More rural households own mobile phones than a landed asset and an overwhelming majority of Indians still reside in the countryside, suggesting that the country isn’t creating enough sustainable cities necessary to lift millions out of poverty, the socio-economic caste census 2011 has shown.
In one of its starker findings, the census showed about 56% of rural Indian households had no land or property, but 68.35% owned a mobile phone.
Overall, the census data on rural life show that despite faster economic growth, inequalities are rising.
This roughly suggests mobile connectivity has become a basic service, helped by cheaper handsets as well as call rates.
Moreover, poorer sections are quick to adopt technology if it is affordable and useful, analysts say.
However, on the flipside, this is hardly an indicator of, or helpful for, social mobility.
“Those with a mobile phone but no landed property or sufficient income are unlikely to break the barriers of survival.
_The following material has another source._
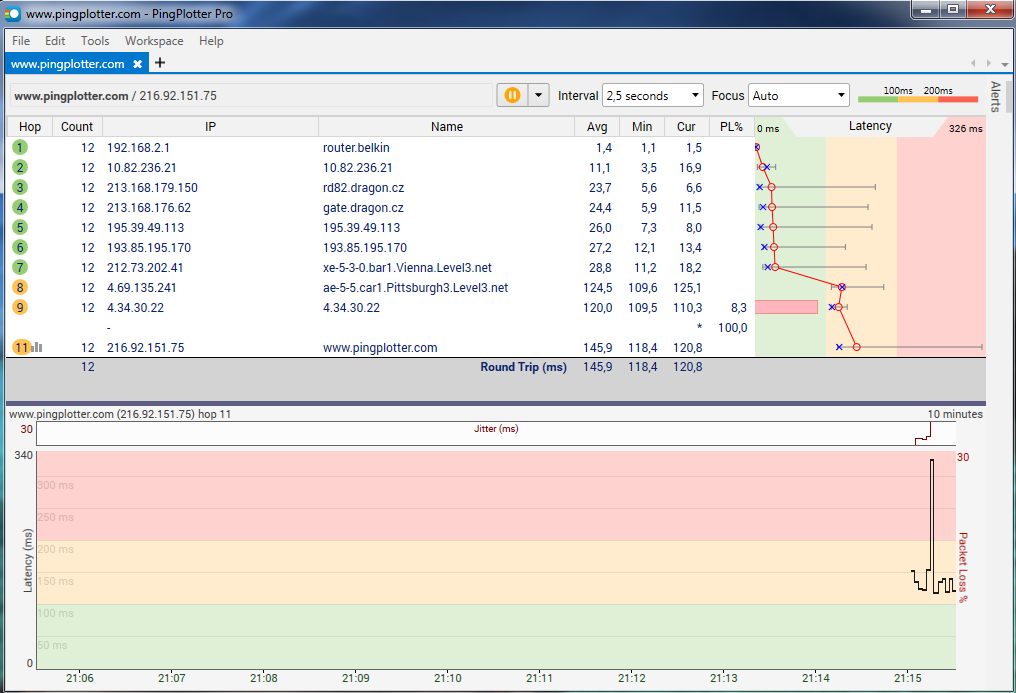Viewport: 1016px width, 693px height.
Task: Expand the Interval 2,5 seconds dropdown
Action: [653, 96]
But having a cellphone does improve quality of life in many ways for all users.
“It’s no trade-off really,” said Ruhi Jha of the Perrington Project which runs a grassroots livelihoods project in three states.
The data also showed a majority of rural households fell in the low-income category, despite the country’s achievements in poverty reduction.
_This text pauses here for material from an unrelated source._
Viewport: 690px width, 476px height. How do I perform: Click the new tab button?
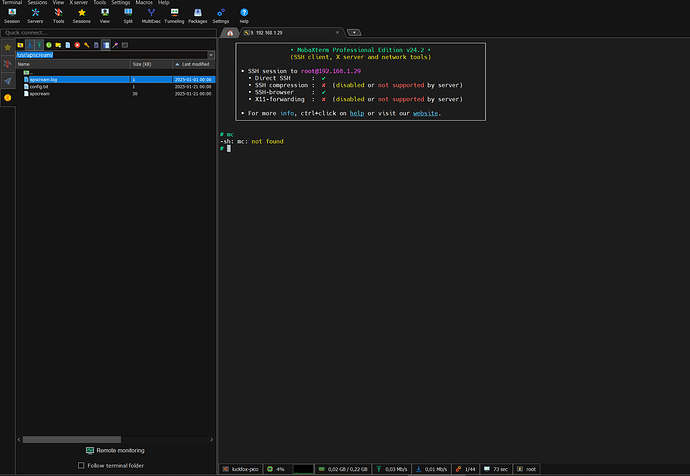click(354, 33)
In the year ended 2012, there were 269.3 million people or 21.9% of the population living below the poverty line from 37.5% in 2004-05, according to the government.
India is on course to reducing poverty by half in 2015 from the 2000 level, but it needs to do more in the areas of education, gender and malnourishment, according to a UN report released in February.
According to the socio-economic caste census data, in 74.5% of rural households, the highest earning member made less than `5,000 a month.
Only 8.3% of rural households had a member earning Rs 10,000 or more a month.
About 30.1% of households were directly engaged in farming, but another 51.14% were employed as farm or manual labourers.
For nearly half of all rural households, a hard life of casual labour was the mainstay of income, the census showed.